▸ **Yapılacak İşler**
A. Seçim yazısına göre, Türkiye seçmeninin yüzde kaçı Erdoğan'ın yönetim biçiminden memnun olduğunu gösterdi?
B. Seçim yazısında "AA birkaç gün" sözlerinden "dinleyenleri yanılttı? Bilmiyoruz." sözlerine kadar olan kısmı olduğu gibi yinele.

▸ **Metin Bloğu**

18 Ocak 2017 tarihinde, 16 Nisan 2017’de oylanan anayasa değişikliğiyle ilgili bir ‘bilgilendirme’ yazısı kaleme almaya çalışmıştım Diken’de. Çok sayıda yazar çizerin, hukukçunun ve anayasacının çabası ne yazık ki sonuç vermedi ve atı alan Üsküdar’ı geçti. Türkiye, ‘yönetilemezlik’ vadeden bir sistemi kabul etti


Uzun ve ‘tekrar’ bir yazı. Affola…

Demokratik seçimin pek çok niteliğini taşımayan bir ‘seçim’ yapıldı ve hiç kimsenin birbirine ve kurumlara güven duymadığı Türkiye’de sonuçlar açıklandı!

AA birkaç gün önce ‘yanlışlıkla’ o sonuçları nasıl/neden yansıttı? Bilmiyoruz. Neden hiç bir lider ortalıkta görünmedi o gece? Bilmiyoruz. Muharrem İnce neden açıklama yapmadı ve kendisi için, Türkiye için koşuşturan insanları ortada bıraktı o gece? Bilmiyoruz. CHP yönetiminden birileri, birbirine taban tabana zıt açıklamaları iki saat arayla neden yaptı o gece? Bilmiyoruz. Muharrem İnce, ertesi gün, neden “Aradaki fark 10 milyon” diyerek yalnızca kendisi ile olan farka işaret etti ve dinleyenleri yanılttı? Bilmiyoruz.

Bilmediğimiz pek çok şey var. Dedikodulara itibar etmenin de anlamı yok. Böyle ‘ileri’ demokrasiye, böyle seçim; böyle iktidara böyle muhalefet. Tencere kapak meselesi…

Bu yüzden, seçim ve rakamlar üzerinde durmayı anlamlı bulmuyorum doğrusu. Bu konulara dair, konuyu benden çok daha iyi bilip iyi yazılar yazanlar ve derli toplu analizler yapanlar var zaten. Uzun süre yazılacak da. Bundan sonraki seçim yazısında da, rakamları değil, eğer başarabilirsem AKP seçmen kitlesi hakkındaki amatör gözlemlerimi yazmak istiyorum.

Şimdilik ve yalnızca şu bir iki cümle: Evet, Türkiye sonu kestirilemeyecek bir tek adam rejimine girdi. Bu, anayasal bir tespit. Eğer İnce kazansaydı da, bunun adı tek adam rejimiydi. Yalnızca ‘adamlar’ farklı olacaktı. Tarihte, bunu yapan ve inatla duvara çarpmayı ‘seçen’ toplum çoğunlukları var; biz tek örnek değiliz.

Evet, Türkiye seçmeninin yüzde 52 küsuru, Erdoğan’ın yönetim biçiminden, üslubundan ve bugüne dek yaptıklarından son derece memnun olduğunu gösterdi. Lamı cimi yok.

▸ **Veri Kayıtları**
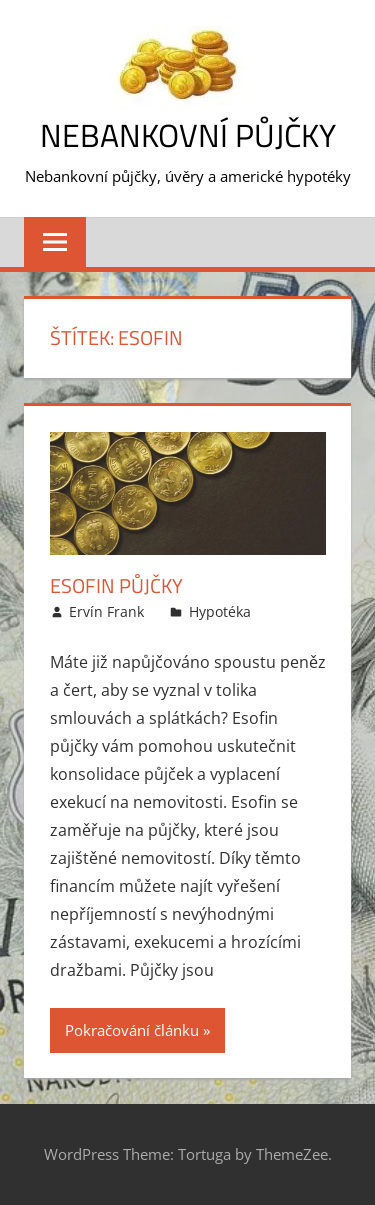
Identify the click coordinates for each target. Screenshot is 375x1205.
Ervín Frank (106, 611)
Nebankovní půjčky (188, 135)
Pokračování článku (132, 1030)
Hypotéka (220, 611)
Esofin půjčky (116, 585)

▸ **Görev Yanıtları**
A. Yüzde 52 küsuru.

B.
AA birkaç gün önce ‘yanlışlıkla’ o sonuçları nasıl/neden yansıttı? Bilmiyoruz. Neden hiç bir lider ortalıkta görünmedi o gece? Bilmiyoruz. Muharrem İnce neden açıklama yapmadı ve kendisi için, Türkiye için koşuşturan insanları ortada bıraktı o gece? Bilmiyoruz. CHP yönetiminden birileri, birbirine taban tabana zıt açıklamaları iki saat arayla neden yaptı o gece? Bilmiyoruz. Muharrem İnce, ertesi gün, neden “Aradaki fark 10 milyon” diyerek yalnızca kendisi ile olan farka işaret etti ve dinleyenleri yanılttı? Bilmiyoruz.